The work takes audiences through a series of events in which the name "Abulkasem" becomes linked to a wide-range of people. Among them are a gay exterminator from Lebanon, a nerdy Indian telemarketer, a world-renowned Muslim experimental theater director, and an Arab man who's seeking asylum in the U.S. Interspersed with the scenes in which audiences meet or hear about these characters are ones in which a trio of political analysts describe the threat that's posed by a much-hunted terrorist, who also bears the name Abulkasem.
It's a loopy and initially seeming random series of events that could potentially confuse or simply bewilder audiences. But in director Erica Schmidt's always compelling staging, which unfolds with lightning-like rapidity in a sterile industrial environment created by Antje Ellermann, theatergoers find themselves hooked from the show's opening moments, easily following the dizzying barrage of characters and narratives and grasping the unsettling, but never pedantic, commentary that Khemini is offering up about the nature of racial stereotypes and the concept of terrorism in today's world.
Equally impressive is the work from the multiply cast four-person ensemble, each of whom shifts between a host of roles with ease, delivering vividly conceived characterizations. Debargo Sanyal captures theatergoers' attentions as the first character to invoke the seemingly magical name, playing Arvind, the telemarketer, with a mixture of comic bravado and almost pitiable awkwardness as he tries to pick up Lara (Francis Benhamou), at a dive bar (Matthew Richards' vibrant lighting design and Bar Fasbender's pulsating sound design both play a crucial role in defining space).
Benhamou, who imbues Lara with sweetness and coyness as Arvind makes his moves, later embellishes the character with a lightly snarky and to-the-manor born air as Lara relates her own version of events that evening, invoking "Abulkasem" for her own purposes. Later, the actress proves to be a terrifically dry comedian as she plays the translator who's been employed for the unnamed apple picker (Andrew Guilarte), whose story hysterically intersects with Arvind and Lara's.

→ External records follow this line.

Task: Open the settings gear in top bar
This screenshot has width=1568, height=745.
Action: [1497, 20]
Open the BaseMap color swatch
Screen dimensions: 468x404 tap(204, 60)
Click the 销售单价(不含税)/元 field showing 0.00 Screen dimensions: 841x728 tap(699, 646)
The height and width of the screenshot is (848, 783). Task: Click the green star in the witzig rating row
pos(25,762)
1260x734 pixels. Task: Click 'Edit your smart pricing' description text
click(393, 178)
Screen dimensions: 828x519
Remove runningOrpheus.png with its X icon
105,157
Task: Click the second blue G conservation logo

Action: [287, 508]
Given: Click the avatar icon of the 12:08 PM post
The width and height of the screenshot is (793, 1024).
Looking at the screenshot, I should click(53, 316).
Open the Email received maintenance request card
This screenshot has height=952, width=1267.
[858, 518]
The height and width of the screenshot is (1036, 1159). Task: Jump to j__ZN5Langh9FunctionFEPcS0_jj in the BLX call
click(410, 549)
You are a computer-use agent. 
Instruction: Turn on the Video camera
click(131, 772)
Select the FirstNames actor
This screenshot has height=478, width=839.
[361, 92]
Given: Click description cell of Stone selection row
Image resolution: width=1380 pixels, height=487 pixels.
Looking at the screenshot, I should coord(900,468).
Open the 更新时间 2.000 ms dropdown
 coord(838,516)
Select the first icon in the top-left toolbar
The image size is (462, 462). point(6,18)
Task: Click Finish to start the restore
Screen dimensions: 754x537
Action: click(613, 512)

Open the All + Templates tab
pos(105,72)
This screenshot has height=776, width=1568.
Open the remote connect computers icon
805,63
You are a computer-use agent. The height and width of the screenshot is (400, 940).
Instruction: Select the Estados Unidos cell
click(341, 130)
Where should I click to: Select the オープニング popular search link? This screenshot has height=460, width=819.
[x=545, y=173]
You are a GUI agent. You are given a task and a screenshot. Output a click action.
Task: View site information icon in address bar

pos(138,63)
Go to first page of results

Guiltare brings a gentleness and sad desperation to the laborer, creating a striking difference between his cheery and giddily flamboyant turn as the Lebanese exterminator and his steely, no-nonsense portrayal of the man interviewing the experts on the whereabouts of terrorist Abulkasem. Bobby Moreno, who plays the exterminator's thuggy teen nephew with curiously endearing aggressiveness, makes the most striking impression during the play's final moments. He plays a boy who witnesses a scary series of events unfold while vacationing in the country with a school chum with such innocence and uncalculated grace, that it's possible to feel a modicum of hope, even as one feels a distinct chill.